● TASK INSTRUCTIONS
Copy out the Nortons Park article word for word.

**** QUOTED PASSAGE

I'm a Melbourne girl, born and bred, and new resident of Geelong. Fantabulous adventures await as I explore my gorgeous new city and the stunning Surf Coast. But don’t worry—I’ll be crossing the bridge regularly to get my Melbourne fix.
Published August 20th 2015
Pure and simple fun in the great outdoors
Nortons Park, in the outer-eastern suburb of Wantirna South, is a big patch of open-space greenness that you may have whizzed past plenty of times without even really knowing it was there. Access is just off High Street Road, between Glen Waverley and Wantirna, in that odd stretch of road where for about a kilometre or so, you could be forgiven for thinking you'd accidently driven out of suburbia and into the countryside. The houses stop, there's a lovely pony club set into green paddocks, and a couple of fruit orchards with drive-in fruit sales. And there behind the rows of pine trees lining one side of High Street Road lies Nortons Park, sitting quietly, and awaiting your visit before the green chunk of land turns back into houses and traffic lights and service stations and main roads.
Nortons Park is one of the many parks and greenspaces that make up the Dandenong Valley Parklands, which encompasses an extensive network of parks, trails and bushland that follow the Dandenong Creek in between Boronia Road and Wellington Road. There's so much to see and do and explore and enjoy in this wonderland of parks and trails, and Nortons Park is the perfect place for an outdoor adventure.

********
**** DATASET EXCERPT

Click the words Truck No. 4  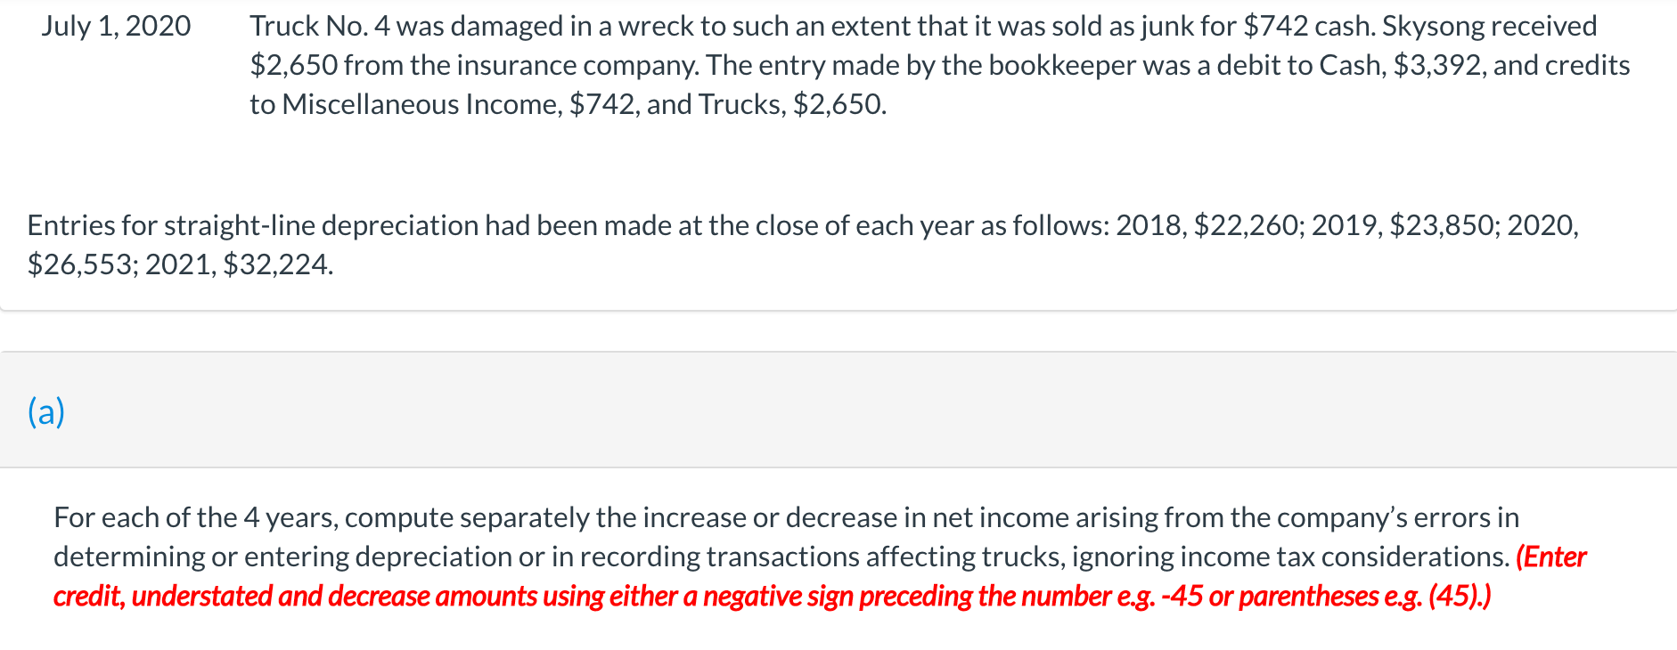[x=320, y=26]
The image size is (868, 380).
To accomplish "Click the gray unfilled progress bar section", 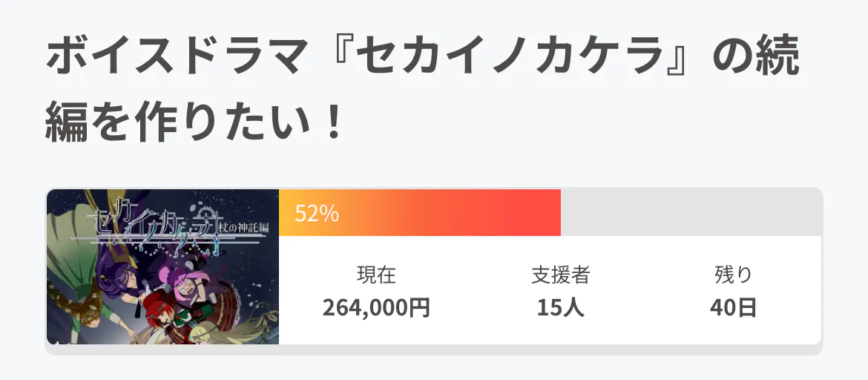I will click(x=690, y=213).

********

● FINISHED TASK
I'm a Melbourne girl, born and bred, and new resident of Geelong. Fantabulous adventures await as I explore my gorgeous new city and the stunning Surf Coast. But don’t worry—I’ll be crossing the bridge regularly to get my Melbourne fix.
Published August 20th 2015
Pure and simple fun in the great outdoors
Nortons Park, in the outer-eastern suburb of Wantirna South, is a big patch of open-space greenness that you may have whizzed past plenty of times without even really knowing it was there. Access is just off High Street Road, between Glen Waverley and Wantirna, in that odd stretch of road where for about a kilometre or so, you could be forgiven for thinking you'd accidently driven out of suburbia and into the countryside. The houses stop, there's a lovely pony club set into green paddocks, and a couple of fruit orchards with drive-in fruit sales. And there behind the rows of pine trees lining one side of High Street Road lies Nortons Park, sitting quietly, and awaiting your visit before the green chunk of land turns back into houses and traffic lights and service stations and main roads.
Nortons Park is one of the many parks and greenspaces that make up the Dandenong Valley Parklands, which encompasses an extensive network of parks, trails and bushland that follow the Dandenong Creek in between Boronia Road and Wellington Road. There's so much to see and do and explore and enjoy in this wonderland of parks and trails, and Nortons Park is the perfect place for an outdoor adventure.